Der Bürgermeister der Gemeinde Saint-Gervais auf der französischen Seite des Mont Blanc hat beschlossen, eine Kaution von 15.000 Euro für Bergsteiger einzuführen, die den Berg besteigen wollen. Bürgermeister Jean-Marc Pelleix beschwerte sich darüber, dass Dutzende „Pseudo-Kletterer“ die Empfehlung, den Mont Blanc nicht über die französische Normalroute zu besteigen, wegen schwerer Steinschläge im Zusammenhang mit Dürre ignorierten.

Die Kaution von 15.000 Euro, die die Bergsteiger zahlen müssen, entspräche den durchschnittlichen Kosten für die Bergung und Bestattung des Opfers. „Es ist nicht hinnehmbar, dass der französische Steuerzahler diese Kosten tragen muss“, kritisierte der Bürgermeister in einer an diesem Mittwoch veröffentlichten Pressemitteilung.
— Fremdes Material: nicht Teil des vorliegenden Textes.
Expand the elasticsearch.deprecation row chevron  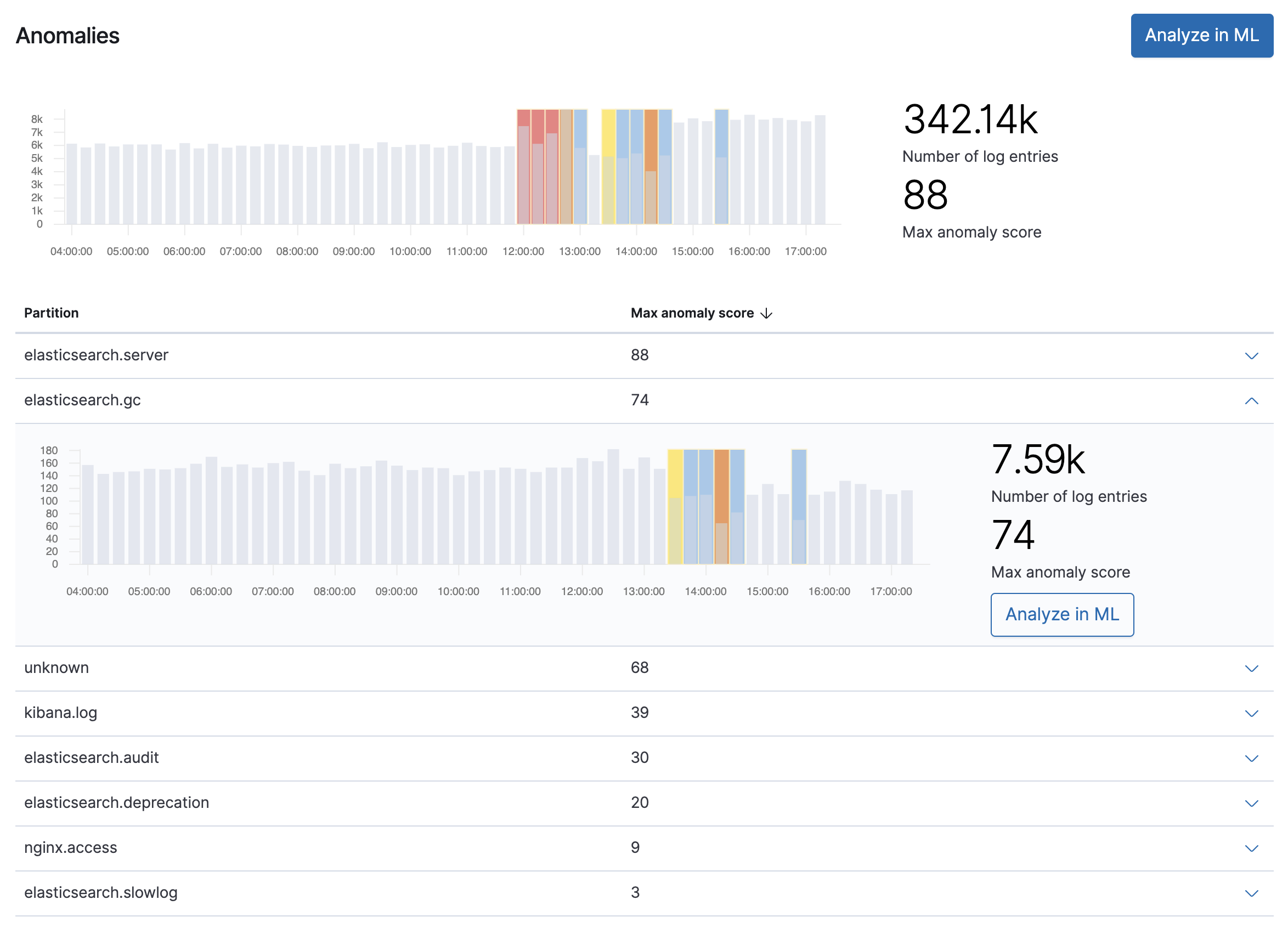coord(1251,803)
Der Bürgermeister hat berichtet, dass am 30. Juli vier rumänische Touristen in kurzen Hosen zum Gipfel aufbrachen. Rettungseinheiten an Bord eines Hubschraubers forderten sie auf, zurückzukehren.

Am 3. Juli starben elf Menschen, als in der Trentiner Marmolada ein Gletscher abbrach. Der Bürgermeister der Gemeinde Canazei ordnete vergangene Woche eine Erweiterung der sogenannten roten Zone an, die nicht mehr zugänglich ist. Grund dafür sei die mögliche Instabilität einer Felsnische und die Aufweitung mehrerer Risse, heißt es in der Mitteilung.